Mini Paceman JCW Review
Mini Paceman JCW Review
Mini Paceman JCW Review

The Mini Paceman, the seventh full-production model to come from the British brand, is the latest to get the treatment from associated performance stable John Cooper Works. The JCW badge is also a natural fit for the sportiest version of the biggest Mini and Australia’s first model to combine four-wheel drive with two doors.

Starting at $58,600 the Mini Paceman John Cooper Works sits at the top of the Paceman tree – $11,445 over the penultimate 135kW/240Nm Paceman Cooper S automatic. Select the JCW in automatic guise and this jumps $3055 to $61,655.
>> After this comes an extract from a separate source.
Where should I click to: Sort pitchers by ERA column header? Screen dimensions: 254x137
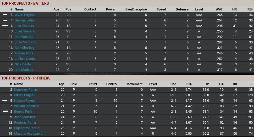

On price, the Paceman model holds top spot on the JCW ladder, as expected. It’s ahead of both the Roadster and Cabrio and $1800 more than its five-door, 9mm longer sibling – the Countryman JCW – on which it’s based. It’s also $1700 dearer than the limited edition track-ready JCW GP.

Though a high-riding, four-wheel-drive coupe seems niche, the segment is not exclusive to the four-seat Paceman JCW. Starting $3705 less than the Mini, the three-door, 4WD Range Rover Evoque offers equal coffee strip cachet and seating capacity.
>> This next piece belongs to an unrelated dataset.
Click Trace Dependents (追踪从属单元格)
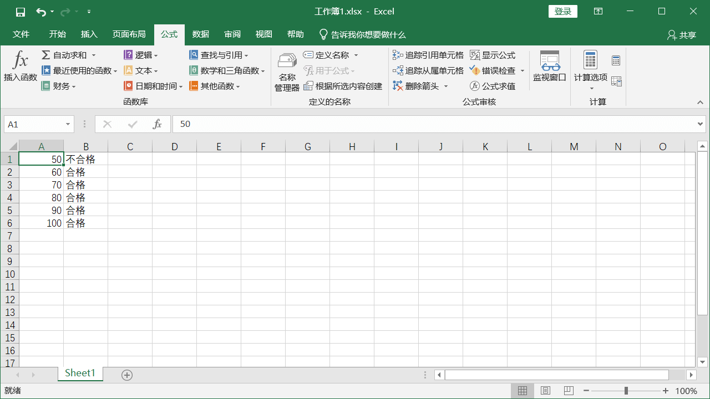 click(x=428, y=70)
The Mini Paceman JCW is, as with all John Cooper Works models, powered by a turbocharged 1.6-litre four-cylinder. Here it produces 160kW at 6000rpm and 280Nm between 1900-5000rpm. Torque can, however, be boosted to 300Nm between 2100-4500rpm via an overboost function. Sourced from the Hams Hall engine plant in England, the engine has been tweaked with reinforced pistons, a balanced crankshaft, an aluminium cylinder block and sodium-filled exhaust valves.

Mini Paceman JCW Review
Mini Paceman JCW Review
Mini Paceman JCW Review
Mini Paceman JCW Review

The petrol unit helps the 1400kg (1420kg auto) Paceman JCW claim 0-100km/h in 6.9 seconds, whether teamed with the standard six-speed manual transmission or the six-speed paddle-shiftable automatic. That’s 0.6sec quicker than the 1305kg Paceman Cooper S manual.

Transmissions do impact official fuel and CO2 figures, however, with the manual returning 8.0 litres per 100km and 186 grams per kilometre to the auto’s 8.3L/100km and 193g/km.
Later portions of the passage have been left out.